Request an Annual Quote

Nature Presents Papers on Donkey Genome Analysis, Assembly of Phased Diploid Human Genomes, More

An analysis of the donkey genome is reported in this week's Nature Communications, providing insights into the domestication of this member of the horse family. A team led by scientists from the Shandong Academy of Agricultural Sciences de novo assembled a chromosome-level reference genome of one male Dezhou donkey, which they studied against the genomes of 126 domestic donkeys and seven wild asses. They find that donkeys were likely domesticated in Africa and that the modern-day animals were derived from the domestication of one common ancestral group at least 6,000 years ago. The scientists also uncover a limited level of variability in the donkey Y chromosome, similar to horses and probably due to breeding practices. The study also identifies a gene that is responsible for dun coats in both donkeys and horses and shows that the same deletion in this gene is responsible for non-dun coats in both species.

 A reference-free workflow for the assembly of fully phased diploid human genomes based on single-strand sequencing and long reads is described in Nature Biotechnology this week. The strategy, developed by researchers from the University of Washington School of Medicine and collaborators, combines the chromosome-wide phasing and scaffolding capabilities of single-cell strand sequencing with continuous long-read or high-fidelity sequencing data. The team uses their method to produce a completely phased de novo genome assembly for each haplotype of an individual of Puerto Rican descent in the absence of parental data. The work, the study's authors write, "should open the door for producing high-quality phased human genomes needed for personalized [structural variant] discovery in healthy and diseased individuals. Fully phased, reference-free genomes are also the first step in constructing comprehensive human pangenome references that aim to reflect the full range of human genome variation." GenomeWeb has more on this, here.

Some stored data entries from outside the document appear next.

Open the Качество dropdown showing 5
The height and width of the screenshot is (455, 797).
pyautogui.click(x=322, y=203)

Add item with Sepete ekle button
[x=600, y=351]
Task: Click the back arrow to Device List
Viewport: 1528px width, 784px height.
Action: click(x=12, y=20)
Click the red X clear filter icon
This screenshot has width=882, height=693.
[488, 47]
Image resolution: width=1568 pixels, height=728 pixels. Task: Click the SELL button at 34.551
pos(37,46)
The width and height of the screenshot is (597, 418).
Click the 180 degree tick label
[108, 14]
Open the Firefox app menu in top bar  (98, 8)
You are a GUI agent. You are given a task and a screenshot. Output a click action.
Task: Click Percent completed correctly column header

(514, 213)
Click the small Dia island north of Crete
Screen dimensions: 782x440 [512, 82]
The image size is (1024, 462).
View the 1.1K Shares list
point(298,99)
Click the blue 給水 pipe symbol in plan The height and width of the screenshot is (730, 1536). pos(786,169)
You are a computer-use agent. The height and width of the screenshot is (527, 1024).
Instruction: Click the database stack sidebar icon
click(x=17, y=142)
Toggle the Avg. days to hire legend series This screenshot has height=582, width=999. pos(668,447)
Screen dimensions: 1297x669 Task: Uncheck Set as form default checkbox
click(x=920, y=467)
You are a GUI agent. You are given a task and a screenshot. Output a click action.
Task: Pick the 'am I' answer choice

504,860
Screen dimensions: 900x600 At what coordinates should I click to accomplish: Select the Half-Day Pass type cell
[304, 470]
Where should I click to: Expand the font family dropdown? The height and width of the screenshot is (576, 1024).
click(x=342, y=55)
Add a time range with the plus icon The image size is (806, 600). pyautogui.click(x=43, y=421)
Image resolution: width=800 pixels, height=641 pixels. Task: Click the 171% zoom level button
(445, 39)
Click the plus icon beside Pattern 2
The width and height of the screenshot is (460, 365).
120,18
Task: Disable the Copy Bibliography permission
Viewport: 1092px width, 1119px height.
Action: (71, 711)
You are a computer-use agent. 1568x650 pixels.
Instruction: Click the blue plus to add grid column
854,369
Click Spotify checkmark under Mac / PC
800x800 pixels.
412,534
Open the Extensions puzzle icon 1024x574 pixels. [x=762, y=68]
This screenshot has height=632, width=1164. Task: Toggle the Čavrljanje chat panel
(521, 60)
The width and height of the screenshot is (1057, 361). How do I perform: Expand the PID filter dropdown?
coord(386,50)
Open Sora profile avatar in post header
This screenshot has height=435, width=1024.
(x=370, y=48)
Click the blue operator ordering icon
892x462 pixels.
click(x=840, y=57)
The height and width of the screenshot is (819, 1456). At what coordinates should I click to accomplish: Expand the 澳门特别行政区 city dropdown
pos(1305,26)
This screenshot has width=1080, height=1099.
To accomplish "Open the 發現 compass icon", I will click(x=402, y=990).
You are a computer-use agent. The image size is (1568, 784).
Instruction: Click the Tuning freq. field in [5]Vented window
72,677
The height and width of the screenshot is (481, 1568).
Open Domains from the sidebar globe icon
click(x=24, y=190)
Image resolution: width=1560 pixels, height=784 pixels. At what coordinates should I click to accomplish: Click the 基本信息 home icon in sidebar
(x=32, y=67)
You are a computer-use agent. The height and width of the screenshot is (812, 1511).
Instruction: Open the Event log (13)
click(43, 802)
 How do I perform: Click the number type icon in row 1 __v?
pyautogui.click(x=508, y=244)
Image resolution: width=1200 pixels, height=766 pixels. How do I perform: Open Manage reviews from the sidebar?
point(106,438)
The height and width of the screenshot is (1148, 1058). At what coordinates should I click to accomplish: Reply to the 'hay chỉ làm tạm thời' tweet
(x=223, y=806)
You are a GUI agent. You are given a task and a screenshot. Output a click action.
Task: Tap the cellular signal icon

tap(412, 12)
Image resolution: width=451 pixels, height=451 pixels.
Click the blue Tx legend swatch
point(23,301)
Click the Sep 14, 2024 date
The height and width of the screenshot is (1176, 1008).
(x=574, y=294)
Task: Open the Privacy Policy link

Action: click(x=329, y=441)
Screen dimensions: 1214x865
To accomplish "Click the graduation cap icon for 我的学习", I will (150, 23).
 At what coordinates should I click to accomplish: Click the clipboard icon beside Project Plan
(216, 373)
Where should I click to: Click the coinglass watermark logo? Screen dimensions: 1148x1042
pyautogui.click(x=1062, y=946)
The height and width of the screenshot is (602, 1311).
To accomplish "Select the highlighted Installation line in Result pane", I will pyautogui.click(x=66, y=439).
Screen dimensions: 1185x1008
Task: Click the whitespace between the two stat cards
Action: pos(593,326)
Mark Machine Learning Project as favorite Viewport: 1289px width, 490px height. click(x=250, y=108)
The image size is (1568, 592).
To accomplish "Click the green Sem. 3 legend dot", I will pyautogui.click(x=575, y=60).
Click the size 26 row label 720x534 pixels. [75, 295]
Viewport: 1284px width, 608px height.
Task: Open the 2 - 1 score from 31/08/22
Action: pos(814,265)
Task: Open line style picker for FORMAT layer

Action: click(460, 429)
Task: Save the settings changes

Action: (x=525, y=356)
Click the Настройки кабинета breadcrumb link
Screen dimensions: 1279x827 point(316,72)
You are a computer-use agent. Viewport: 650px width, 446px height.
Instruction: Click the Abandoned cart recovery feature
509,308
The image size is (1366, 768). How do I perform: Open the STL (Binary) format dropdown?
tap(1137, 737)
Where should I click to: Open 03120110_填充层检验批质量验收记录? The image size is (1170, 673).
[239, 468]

An updated version of a high-resolution spatial transcriptomics technology is described by Broad Institute researchers in this week's Nature Biotechnology. The scientists previously developed a method, called Slide-seq, that enables transcriptome-wide detection of RNAs with a spatial resolution of 10 micrometers. The investigators now report Slide-seqV2, which combines improvements in library generation, bead synthesis, and array indexing to achieve nearly an order of magnitude higher sensitivity than the original Slide-seq protocol. They show how Slide-seqV2's higher capture efficiency "expands the scope of possible analyses, including the discovery of genes with distinct patterns of subcellular localization and the tracing of developmental programs involved in fate specification through space." They also developed a publicly available Slide-seqV2 pipeline for image processing and merging of short-read sequencing and imaging data.